TENZANBOKKA78

アウトドアライフを中心に近況や、時には「天山歩荷」の頃の懐かしい思い出を、写真とともに気ままに綴っています。

吉井勇と平戸の関係

2022年04月25日 | 吉井勇
平戸の川内峠には立派な吉井勇の歌碑が建っています。


山きよく海うるわしとたたえつつ旅人われや平戸よくみむ

碑のあまりの大きさに「空前絶後」と、吉井は絶賛したそうです。

その大きさが分かる別の写真

(人間が小さく見えます)

碑の説明板には


これらの写真を撮ったのは2年前のことでした。(→「平戸・生月へ」)

あのとき、すぐにでも吉井勇の平戸詠についてまとめようと思っていましたが、ある疑問が解決できなかったのでそのままになっていました。

その疑問とは、説明板に書かれていた次の一文です。
「この歌は、この川内峠から望む風景をこよなく愛した晩年の吉井勇が、感動の中で詠んだもので西海国立公園のすばらしさが表現されています。」

川内峠からの景観のすばらしさは万人が認めるものですが、吉井はいったい何時この川内峠を訪ねたのだろうかという疑問です。
吉井勇が初めて平戸を旅したのは明治40年の九州旅行ですが、このときには半日だけの滞在だったので川内峠には行っていないはずです。それは紀行文「五足の靴」を読めば明らかです。
では川内峠を訪れたのは何時なのか?
歌碑が建ったのが昭和32年で、その前年、吉井は九州旅行の折に平戸に行っています。そのときに川内峠を訪ねたのだろうと思われるのですが、それを具体的に示すものを見つけられずにいました。

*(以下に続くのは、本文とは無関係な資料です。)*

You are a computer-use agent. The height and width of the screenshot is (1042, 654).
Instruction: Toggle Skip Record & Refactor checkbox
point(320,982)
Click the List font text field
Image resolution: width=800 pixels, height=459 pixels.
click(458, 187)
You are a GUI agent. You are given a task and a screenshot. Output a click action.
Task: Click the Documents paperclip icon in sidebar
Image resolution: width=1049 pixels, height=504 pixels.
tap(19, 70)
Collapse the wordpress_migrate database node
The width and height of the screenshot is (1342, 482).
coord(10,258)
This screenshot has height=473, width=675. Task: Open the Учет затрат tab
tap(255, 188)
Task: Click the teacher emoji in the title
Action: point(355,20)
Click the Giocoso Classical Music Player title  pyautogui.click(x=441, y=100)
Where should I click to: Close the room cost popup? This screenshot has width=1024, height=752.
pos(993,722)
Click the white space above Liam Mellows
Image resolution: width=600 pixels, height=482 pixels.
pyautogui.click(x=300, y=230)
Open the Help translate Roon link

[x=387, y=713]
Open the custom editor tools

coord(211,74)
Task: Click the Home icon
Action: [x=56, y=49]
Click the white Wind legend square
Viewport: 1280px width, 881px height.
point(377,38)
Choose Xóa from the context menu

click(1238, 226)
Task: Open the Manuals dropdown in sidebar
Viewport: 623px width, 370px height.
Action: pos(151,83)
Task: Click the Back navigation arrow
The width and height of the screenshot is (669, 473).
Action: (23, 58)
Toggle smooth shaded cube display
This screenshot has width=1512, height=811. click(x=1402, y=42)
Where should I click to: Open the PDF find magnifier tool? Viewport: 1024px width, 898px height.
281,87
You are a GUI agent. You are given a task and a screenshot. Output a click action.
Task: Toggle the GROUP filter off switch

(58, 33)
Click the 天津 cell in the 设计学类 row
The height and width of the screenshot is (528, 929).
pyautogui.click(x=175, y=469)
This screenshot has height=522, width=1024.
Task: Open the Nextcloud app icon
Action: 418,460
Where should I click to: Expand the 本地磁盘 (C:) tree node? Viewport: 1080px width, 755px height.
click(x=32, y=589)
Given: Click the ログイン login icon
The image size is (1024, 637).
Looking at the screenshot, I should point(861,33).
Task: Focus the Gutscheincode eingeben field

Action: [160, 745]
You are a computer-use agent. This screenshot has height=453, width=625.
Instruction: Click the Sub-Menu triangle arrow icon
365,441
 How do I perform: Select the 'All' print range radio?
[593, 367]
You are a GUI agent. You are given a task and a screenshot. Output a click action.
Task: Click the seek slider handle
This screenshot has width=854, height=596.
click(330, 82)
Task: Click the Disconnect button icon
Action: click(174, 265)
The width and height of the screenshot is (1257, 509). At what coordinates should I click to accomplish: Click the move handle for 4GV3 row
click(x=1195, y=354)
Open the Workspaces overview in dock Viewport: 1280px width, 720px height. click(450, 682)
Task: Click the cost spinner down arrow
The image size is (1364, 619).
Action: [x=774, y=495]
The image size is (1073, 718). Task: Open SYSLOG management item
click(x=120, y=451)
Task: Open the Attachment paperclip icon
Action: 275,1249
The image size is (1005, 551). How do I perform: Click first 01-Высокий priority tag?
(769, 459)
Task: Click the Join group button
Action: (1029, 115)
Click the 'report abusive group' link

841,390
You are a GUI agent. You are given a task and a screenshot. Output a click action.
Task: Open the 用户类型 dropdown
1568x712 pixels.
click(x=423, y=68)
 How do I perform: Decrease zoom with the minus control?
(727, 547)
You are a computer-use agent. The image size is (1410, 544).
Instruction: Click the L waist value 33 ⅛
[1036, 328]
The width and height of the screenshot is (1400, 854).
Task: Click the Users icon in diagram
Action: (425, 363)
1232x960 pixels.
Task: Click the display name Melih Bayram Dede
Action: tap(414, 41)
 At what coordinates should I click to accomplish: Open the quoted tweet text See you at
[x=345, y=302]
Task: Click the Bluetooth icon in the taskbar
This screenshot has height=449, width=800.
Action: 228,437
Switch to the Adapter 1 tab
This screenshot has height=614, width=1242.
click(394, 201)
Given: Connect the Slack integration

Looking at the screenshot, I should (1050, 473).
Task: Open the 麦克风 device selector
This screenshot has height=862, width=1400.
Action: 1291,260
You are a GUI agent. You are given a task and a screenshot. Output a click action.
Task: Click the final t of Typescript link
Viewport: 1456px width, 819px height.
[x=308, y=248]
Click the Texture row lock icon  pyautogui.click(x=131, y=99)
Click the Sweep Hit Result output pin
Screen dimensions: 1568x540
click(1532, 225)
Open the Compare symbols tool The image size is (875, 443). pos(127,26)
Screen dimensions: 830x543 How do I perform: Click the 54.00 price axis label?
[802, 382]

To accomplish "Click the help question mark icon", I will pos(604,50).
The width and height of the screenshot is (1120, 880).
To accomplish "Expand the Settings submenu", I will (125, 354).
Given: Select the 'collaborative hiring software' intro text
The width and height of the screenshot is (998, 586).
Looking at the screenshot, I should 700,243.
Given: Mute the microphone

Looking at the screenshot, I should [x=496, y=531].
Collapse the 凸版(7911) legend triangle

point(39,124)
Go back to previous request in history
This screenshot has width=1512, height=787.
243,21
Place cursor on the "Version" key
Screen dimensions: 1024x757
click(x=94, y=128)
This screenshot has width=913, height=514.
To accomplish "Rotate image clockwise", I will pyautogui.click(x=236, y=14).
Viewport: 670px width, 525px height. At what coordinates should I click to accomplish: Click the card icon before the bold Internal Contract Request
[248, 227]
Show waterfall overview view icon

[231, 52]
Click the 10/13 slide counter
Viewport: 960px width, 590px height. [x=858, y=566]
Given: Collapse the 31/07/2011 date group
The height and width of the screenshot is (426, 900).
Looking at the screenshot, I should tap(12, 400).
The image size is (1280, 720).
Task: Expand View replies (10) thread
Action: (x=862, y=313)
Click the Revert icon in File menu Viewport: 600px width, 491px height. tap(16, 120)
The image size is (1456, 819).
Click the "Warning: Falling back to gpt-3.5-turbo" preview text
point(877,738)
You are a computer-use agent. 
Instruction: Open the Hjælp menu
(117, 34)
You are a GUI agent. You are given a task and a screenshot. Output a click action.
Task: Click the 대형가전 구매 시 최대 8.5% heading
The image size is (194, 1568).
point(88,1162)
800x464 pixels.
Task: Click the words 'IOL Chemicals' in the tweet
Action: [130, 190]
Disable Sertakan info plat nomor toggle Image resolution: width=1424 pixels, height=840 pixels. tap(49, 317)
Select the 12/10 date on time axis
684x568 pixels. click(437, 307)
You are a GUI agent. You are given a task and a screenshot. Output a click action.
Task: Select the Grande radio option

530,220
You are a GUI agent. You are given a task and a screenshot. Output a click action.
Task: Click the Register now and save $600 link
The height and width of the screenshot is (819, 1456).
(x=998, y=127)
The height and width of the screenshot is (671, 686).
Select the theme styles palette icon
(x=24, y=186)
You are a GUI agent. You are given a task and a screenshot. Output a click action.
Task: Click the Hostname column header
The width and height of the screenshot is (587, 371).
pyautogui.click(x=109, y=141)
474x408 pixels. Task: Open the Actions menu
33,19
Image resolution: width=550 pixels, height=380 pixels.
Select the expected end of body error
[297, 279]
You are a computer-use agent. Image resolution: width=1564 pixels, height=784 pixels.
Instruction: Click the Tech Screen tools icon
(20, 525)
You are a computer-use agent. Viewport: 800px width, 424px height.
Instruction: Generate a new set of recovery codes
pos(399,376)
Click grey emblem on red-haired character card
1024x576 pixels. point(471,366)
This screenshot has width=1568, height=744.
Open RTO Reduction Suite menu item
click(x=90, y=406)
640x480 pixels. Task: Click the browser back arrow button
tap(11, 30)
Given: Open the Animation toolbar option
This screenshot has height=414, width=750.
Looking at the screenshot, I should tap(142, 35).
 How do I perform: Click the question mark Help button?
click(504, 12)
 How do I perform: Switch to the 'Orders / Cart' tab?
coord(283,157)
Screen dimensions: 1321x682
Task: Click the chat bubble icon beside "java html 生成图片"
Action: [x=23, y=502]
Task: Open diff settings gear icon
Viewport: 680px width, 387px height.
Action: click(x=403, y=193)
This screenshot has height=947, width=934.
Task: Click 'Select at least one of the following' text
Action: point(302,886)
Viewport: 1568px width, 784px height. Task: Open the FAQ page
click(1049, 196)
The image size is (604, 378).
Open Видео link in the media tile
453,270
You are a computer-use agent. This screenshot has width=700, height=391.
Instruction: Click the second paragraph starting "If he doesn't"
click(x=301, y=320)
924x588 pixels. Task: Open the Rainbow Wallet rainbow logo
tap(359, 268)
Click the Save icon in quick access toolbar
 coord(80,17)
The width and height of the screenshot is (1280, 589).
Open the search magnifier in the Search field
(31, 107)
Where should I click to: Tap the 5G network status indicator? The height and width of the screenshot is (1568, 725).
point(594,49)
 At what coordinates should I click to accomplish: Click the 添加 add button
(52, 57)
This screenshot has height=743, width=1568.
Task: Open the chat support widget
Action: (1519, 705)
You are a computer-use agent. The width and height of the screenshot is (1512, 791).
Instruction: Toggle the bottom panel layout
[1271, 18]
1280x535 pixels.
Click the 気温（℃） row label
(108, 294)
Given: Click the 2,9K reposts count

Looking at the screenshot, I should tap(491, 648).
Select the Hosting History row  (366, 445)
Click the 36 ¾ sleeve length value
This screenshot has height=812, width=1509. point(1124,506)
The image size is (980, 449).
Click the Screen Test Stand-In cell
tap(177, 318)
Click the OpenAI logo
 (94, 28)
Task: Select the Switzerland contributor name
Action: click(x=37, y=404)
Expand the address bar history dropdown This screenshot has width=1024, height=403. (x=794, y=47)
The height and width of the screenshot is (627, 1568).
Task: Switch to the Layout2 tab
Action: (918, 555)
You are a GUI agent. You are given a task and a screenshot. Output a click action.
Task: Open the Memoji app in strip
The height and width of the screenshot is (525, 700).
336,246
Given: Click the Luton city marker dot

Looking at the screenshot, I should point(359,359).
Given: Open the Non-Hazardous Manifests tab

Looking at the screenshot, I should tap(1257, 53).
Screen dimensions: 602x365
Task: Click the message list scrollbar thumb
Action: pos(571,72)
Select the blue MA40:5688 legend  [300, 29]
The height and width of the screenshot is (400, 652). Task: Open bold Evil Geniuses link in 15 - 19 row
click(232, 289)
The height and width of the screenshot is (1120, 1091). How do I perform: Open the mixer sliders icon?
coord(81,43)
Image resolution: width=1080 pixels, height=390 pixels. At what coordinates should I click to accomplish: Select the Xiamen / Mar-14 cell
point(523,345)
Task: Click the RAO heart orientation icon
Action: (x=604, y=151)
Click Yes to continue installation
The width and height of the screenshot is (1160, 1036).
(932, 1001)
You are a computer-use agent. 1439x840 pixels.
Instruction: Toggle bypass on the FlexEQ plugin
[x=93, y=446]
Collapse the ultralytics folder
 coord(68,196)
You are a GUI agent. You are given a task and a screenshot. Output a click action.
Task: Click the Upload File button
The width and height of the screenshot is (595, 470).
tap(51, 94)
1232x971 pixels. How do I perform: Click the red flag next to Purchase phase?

ネット、吉井の書籍、平戸史など、どれを調べても出てきませんでした。

そこで、現地に行けば何か手がかりがつかめるかも、というのが今回の平戸行きだったのです。


平戸の図書館(未来創造館)


カウンターで尋ねたら、とても親切にいろいろと調べてくださいました。
資料を数点持ってきてくださいましたが、それらは既に調べていたことでした。
郷土コーナーに「吉井勇」の棚がありましたが、それは主に「五足の靴」に関するものでした。
ただ、その中に混じって吉井勇全集の第3巻が立ててあったのです。
「なぜ3巻だけ?」
吉井勇の全集は8巻(出版社によっては9巻)あるはずなのに…
そのことも係の人に尋ねたら
「ここには郷土に関係ある本を集めています」とのことでした。
半信半疑で目次を見ると、「玄冬」から「形影抄」までの歌集が収められていました。「なんだ、これらは読んでいる」と落胆しかけたそのとき、「『形影抄』以後」という項目が目に飛び込んできました。
「形影抄」は吉井が出した最後の歌集ですが、それ以降に詠んだ歌がまとめてあることは知りませんでした。
「さすがは全集!」と、心を踊らせながらページをめくると、
「あった!」
思わず声を上げそうになりました。

それは昭和31年のところに「平戸遊草」として7首
 
 川内峠のぼり来れば夏日照薊の花はここかしこ

 見はるかす玄界灘に照り満つる海の光はまばゆかるかも

 このあたり對馬も見ゆと示すなり山鹿市長は太指をもて



さらに、昭和32年の「洛東新春」の中には
 この春は筑紫平戸に歌碑建つと思ひうれしく年むかへすも

図書館では撮影禁止でしたので、一生懸命メモしました。

「足で稼ぐ」などといいますが、現地に行ったからこそ解決できたことです。現地の図書館に1冊だけ立ててあった吉井勇全集の第3巻、そこに解決の糸口がありました。
「足で稼ぐ」ことは、情報化の時代と言われる今日でも大切なことだと実感しました。
今回の平戸行きの一番の目的が達成され大満足です。

余談になりますが、急激に「吉井勇全集」が欲しくなり、平戸から帰るとすぐにネットで検索しました。するとメルカリにとんでもなく安い値段で出品されていました。
全8巻、送料込みで2600円。一般的な古書の1/4です。
メルカリは初めてで、購入に不安もありましたが、あに図らんや、注文した翌日には宅配便で届きました。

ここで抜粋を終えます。